%%
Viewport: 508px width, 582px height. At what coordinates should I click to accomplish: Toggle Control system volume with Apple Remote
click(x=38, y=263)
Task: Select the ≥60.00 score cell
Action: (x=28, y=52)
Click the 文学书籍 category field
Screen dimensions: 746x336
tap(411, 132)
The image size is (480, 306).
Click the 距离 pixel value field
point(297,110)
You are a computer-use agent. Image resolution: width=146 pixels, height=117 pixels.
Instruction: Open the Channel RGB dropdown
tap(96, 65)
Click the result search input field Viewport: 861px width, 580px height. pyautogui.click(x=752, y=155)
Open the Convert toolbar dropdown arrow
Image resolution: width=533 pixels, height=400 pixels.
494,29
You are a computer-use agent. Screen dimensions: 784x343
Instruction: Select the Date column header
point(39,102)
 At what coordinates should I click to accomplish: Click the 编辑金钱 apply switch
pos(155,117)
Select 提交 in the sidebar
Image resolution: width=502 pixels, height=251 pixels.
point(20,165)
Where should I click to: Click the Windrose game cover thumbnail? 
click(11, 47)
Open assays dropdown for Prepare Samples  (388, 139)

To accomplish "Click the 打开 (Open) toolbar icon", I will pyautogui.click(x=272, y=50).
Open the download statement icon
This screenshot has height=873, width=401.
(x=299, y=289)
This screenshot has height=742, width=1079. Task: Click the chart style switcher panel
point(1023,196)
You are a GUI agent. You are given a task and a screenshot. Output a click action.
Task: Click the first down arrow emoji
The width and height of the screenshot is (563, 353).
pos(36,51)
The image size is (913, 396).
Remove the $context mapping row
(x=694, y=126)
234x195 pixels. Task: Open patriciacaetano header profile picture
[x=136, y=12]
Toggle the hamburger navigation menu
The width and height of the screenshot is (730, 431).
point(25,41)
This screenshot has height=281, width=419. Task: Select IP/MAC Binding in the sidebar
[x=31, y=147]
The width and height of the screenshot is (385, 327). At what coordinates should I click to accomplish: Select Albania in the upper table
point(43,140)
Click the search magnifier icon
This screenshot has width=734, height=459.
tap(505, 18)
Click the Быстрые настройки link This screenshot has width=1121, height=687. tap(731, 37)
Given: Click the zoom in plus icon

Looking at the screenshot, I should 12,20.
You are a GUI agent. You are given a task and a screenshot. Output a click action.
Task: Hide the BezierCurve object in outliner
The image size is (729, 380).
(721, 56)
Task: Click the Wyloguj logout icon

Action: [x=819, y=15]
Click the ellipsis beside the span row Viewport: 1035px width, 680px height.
%%
■ **TRY IT**: Looking at the listing above, count every line in which the string "computer" appears, and give only that count.

■ **FINAL ANSWER**: 2